A limitation of this study was that the responsiveness was investigated using a single anchor, while ideally multiple anchors should be used to investigate the responsiveness of an instrument [50]. A clinical variable, such as whether or not a recurrence was detected, would be a suitable second anchor to classify subgroups of patients. However, in the clinical trial from which participants were used for these analyses, only few (< 10) recurrences were reported, and unfortunately, these participants were study drop-outs. Hence, an appropriate second anchor was not available. Further research into the responsiveness of the EQ-5D in breast cancer patients should aim to include multiple anchors.

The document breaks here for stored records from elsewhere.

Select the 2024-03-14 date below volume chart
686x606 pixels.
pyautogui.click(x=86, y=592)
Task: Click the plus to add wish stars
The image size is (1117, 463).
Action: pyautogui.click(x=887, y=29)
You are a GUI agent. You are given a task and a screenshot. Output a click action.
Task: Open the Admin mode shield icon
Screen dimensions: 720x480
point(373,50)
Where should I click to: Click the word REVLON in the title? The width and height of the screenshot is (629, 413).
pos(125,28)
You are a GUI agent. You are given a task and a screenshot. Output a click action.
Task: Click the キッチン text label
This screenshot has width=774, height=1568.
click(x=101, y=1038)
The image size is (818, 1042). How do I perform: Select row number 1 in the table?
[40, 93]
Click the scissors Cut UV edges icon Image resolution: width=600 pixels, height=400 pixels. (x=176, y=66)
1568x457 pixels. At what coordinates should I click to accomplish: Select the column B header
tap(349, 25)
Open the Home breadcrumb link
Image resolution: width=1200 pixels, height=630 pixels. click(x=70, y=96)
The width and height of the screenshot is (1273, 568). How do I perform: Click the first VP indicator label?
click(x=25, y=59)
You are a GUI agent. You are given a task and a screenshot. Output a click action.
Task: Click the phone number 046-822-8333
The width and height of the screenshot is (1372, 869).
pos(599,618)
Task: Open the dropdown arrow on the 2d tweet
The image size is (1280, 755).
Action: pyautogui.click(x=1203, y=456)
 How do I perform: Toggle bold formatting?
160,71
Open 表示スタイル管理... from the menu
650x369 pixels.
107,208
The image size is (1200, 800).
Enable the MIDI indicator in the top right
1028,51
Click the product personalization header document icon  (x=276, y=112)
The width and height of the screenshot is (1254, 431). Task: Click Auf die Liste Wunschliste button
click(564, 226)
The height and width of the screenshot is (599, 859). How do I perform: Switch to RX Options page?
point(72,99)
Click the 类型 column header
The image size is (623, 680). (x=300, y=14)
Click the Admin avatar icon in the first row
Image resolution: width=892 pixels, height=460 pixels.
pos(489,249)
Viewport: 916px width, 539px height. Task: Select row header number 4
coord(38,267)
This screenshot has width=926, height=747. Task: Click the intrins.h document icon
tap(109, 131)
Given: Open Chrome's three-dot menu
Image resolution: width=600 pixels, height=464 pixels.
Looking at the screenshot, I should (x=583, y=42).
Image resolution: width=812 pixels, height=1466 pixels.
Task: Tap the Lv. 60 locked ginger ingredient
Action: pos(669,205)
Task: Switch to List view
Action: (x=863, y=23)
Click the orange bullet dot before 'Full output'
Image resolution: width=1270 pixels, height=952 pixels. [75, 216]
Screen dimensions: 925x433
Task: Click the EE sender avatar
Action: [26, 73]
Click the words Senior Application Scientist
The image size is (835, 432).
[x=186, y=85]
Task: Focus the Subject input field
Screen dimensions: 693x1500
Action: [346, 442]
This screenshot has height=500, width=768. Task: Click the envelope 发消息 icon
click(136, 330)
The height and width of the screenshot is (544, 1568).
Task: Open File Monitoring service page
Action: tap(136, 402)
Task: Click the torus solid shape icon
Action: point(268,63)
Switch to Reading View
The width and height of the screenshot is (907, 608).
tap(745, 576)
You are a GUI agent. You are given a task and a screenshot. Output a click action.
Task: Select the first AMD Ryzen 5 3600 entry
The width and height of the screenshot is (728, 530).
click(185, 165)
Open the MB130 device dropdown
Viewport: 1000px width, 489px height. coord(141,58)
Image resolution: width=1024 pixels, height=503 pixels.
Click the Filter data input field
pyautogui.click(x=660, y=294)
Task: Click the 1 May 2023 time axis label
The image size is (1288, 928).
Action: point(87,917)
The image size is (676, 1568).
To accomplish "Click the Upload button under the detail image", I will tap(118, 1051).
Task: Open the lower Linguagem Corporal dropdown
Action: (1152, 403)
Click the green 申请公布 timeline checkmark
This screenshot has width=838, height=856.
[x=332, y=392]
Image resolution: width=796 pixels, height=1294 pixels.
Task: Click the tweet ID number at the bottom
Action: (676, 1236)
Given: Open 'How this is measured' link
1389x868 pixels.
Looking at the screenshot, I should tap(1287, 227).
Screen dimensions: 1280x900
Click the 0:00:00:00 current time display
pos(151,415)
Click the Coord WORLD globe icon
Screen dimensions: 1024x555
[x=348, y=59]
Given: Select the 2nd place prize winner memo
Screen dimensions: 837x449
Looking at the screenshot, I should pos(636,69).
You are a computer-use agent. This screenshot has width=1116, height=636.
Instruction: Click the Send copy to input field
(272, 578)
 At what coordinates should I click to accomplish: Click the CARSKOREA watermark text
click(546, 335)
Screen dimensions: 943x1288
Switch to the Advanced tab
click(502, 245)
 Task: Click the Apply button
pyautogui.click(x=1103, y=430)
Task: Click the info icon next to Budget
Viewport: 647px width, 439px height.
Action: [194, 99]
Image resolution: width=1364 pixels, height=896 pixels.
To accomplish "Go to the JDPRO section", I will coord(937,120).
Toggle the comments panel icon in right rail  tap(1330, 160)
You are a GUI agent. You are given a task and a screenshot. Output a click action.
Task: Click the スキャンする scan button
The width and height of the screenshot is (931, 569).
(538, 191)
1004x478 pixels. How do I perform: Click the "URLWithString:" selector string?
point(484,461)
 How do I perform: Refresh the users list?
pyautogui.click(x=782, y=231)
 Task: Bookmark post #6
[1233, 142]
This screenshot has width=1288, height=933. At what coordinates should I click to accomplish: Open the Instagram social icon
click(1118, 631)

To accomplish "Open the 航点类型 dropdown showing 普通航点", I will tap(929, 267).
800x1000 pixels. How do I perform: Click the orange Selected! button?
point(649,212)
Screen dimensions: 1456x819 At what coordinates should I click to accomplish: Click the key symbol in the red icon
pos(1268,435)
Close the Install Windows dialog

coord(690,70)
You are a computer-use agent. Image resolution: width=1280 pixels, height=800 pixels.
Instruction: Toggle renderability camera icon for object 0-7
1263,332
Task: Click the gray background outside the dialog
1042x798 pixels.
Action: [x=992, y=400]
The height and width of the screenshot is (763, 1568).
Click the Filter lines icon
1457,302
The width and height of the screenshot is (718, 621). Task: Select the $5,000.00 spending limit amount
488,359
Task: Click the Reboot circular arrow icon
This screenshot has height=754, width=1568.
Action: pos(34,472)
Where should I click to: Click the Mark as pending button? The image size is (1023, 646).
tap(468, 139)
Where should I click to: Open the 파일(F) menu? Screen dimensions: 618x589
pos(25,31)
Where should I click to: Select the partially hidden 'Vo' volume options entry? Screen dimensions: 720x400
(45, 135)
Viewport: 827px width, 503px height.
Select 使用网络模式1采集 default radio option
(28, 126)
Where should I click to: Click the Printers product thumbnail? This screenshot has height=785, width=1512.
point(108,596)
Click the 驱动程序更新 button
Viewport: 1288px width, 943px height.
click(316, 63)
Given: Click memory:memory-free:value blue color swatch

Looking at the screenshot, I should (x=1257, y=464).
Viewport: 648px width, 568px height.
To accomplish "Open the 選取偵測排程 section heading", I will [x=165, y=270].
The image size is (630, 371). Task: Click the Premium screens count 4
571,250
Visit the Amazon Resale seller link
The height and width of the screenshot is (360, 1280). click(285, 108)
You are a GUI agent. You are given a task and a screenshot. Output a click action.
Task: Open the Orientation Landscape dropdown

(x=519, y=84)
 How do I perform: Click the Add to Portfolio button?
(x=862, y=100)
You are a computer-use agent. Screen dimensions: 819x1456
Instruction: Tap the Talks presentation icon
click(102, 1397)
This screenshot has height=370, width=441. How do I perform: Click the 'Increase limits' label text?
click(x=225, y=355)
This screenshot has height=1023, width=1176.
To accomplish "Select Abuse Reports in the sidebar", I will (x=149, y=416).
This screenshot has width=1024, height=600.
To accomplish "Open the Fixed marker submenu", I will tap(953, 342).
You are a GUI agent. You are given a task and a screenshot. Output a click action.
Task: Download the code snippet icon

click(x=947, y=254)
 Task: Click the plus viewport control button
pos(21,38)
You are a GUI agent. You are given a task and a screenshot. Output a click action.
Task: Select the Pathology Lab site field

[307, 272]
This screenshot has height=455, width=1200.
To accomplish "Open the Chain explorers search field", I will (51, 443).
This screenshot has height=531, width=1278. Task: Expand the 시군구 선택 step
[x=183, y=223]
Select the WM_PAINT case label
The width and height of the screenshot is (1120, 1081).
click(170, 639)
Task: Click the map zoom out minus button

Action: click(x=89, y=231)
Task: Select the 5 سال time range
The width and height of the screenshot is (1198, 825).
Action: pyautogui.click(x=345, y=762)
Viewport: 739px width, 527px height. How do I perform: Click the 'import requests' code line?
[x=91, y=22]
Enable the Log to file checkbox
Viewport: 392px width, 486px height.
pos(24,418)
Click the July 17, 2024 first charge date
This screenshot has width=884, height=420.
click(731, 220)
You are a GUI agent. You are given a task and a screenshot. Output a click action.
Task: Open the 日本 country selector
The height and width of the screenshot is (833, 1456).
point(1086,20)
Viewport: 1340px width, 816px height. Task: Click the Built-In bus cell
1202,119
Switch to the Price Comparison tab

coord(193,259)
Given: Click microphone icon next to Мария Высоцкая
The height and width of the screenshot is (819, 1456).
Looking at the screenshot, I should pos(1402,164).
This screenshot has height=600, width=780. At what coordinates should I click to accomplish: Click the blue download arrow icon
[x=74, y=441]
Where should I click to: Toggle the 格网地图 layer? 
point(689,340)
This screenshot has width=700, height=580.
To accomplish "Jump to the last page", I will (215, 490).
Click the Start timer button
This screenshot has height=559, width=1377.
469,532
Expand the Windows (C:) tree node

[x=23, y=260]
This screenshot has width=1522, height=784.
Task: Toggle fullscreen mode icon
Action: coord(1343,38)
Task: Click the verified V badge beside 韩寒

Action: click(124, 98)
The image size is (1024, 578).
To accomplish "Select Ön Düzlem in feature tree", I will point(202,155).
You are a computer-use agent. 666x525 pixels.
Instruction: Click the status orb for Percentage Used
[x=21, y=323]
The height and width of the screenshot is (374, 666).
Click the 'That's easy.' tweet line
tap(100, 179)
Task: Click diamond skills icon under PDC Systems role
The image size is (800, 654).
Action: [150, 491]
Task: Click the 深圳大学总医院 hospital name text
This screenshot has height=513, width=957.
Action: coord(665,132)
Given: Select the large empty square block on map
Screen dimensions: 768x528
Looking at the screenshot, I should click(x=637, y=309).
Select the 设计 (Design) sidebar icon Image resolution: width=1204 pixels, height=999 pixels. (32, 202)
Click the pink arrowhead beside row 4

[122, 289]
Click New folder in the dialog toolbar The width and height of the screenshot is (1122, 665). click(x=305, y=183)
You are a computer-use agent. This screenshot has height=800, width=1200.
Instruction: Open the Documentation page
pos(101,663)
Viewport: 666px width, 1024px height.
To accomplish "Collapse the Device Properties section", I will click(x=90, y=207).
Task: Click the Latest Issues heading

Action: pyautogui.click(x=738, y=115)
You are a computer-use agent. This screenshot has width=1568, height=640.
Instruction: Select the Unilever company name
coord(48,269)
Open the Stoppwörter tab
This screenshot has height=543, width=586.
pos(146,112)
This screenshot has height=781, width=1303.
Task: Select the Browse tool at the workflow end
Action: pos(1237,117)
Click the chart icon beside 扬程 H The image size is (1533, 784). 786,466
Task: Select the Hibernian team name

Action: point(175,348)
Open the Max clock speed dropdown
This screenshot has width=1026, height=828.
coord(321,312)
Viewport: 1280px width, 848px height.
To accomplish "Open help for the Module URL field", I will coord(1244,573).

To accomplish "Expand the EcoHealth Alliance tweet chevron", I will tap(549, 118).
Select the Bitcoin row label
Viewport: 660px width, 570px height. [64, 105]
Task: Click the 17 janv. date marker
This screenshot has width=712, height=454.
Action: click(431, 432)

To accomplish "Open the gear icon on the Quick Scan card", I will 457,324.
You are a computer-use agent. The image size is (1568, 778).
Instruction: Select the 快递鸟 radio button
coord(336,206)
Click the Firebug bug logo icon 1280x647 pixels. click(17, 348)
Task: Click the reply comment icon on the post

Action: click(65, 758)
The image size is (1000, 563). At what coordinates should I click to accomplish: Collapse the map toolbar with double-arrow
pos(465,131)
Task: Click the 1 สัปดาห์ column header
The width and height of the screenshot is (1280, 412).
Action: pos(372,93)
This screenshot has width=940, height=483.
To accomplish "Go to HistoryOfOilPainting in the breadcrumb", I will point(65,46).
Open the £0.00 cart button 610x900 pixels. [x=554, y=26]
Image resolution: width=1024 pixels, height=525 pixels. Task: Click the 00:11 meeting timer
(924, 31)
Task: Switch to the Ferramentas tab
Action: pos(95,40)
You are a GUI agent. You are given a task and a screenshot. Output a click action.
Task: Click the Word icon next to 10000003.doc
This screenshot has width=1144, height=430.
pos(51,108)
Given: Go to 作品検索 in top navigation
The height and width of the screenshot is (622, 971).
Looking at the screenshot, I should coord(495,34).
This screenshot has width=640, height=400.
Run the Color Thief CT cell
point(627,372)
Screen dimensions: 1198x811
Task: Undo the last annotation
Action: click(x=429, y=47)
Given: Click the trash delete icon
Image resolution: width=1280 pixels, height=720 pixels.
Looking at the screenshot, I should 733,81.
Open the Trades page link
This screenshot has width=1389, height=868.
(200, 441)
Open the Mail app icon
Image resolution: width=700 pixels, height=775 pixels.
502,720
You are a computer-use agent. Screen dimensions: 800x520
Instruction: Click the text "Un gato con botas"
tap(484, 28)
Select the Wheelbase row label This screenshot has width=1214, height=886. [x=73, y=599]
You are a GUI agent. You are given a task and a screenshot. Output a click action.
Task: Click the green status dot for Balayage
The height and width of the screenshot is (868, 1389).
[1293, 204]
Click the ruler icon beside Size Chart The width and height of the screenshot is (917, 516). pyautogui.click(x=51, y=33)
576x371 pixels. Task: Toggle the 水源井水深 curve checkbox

In summary, results of this study showed that the EQ-5D was able to capture both improvements and deteriorations in HRQoL of breast cancer patients after treatment, but small changes in health were not recognized as being meaningful. However, in economic evaluations the EQ-5D is primarily used to measure outcome for QALY analysis rather than measuring HRQoL for clinical purposes. Within the framework of economic evaluations, an incremental cost-effectiveness ratio (i.e. additional cost per QALY gained) is more informative than the difference in HRQoL alone. Therefore, a small difference in the EQ-5D Index might still be meaningful when additional costs for such a change in HRQoL are very low. Hence, the EQ-5D should indeed be able to pick up relevant changes in health and should be able to differentiate between subgroups of patients to some extent, but cut-off points for effect sizes or discriminative ability are less relevant in the context of economic evaluations.

Conclusion

In this study the responsiveness of the EQ-5D was investigated for its use in economic evaluations of health interventions in breast cancer patients after primary treatment. The EQ-5D was able to detect improvements and deteriorations in health and could discriminate between patients with no change in health and patients with moderate-large changes in health. Therefore, the EQ-5D seems an appropriate HRQoL measure for economic evaluations in breast cancer patients after treatment.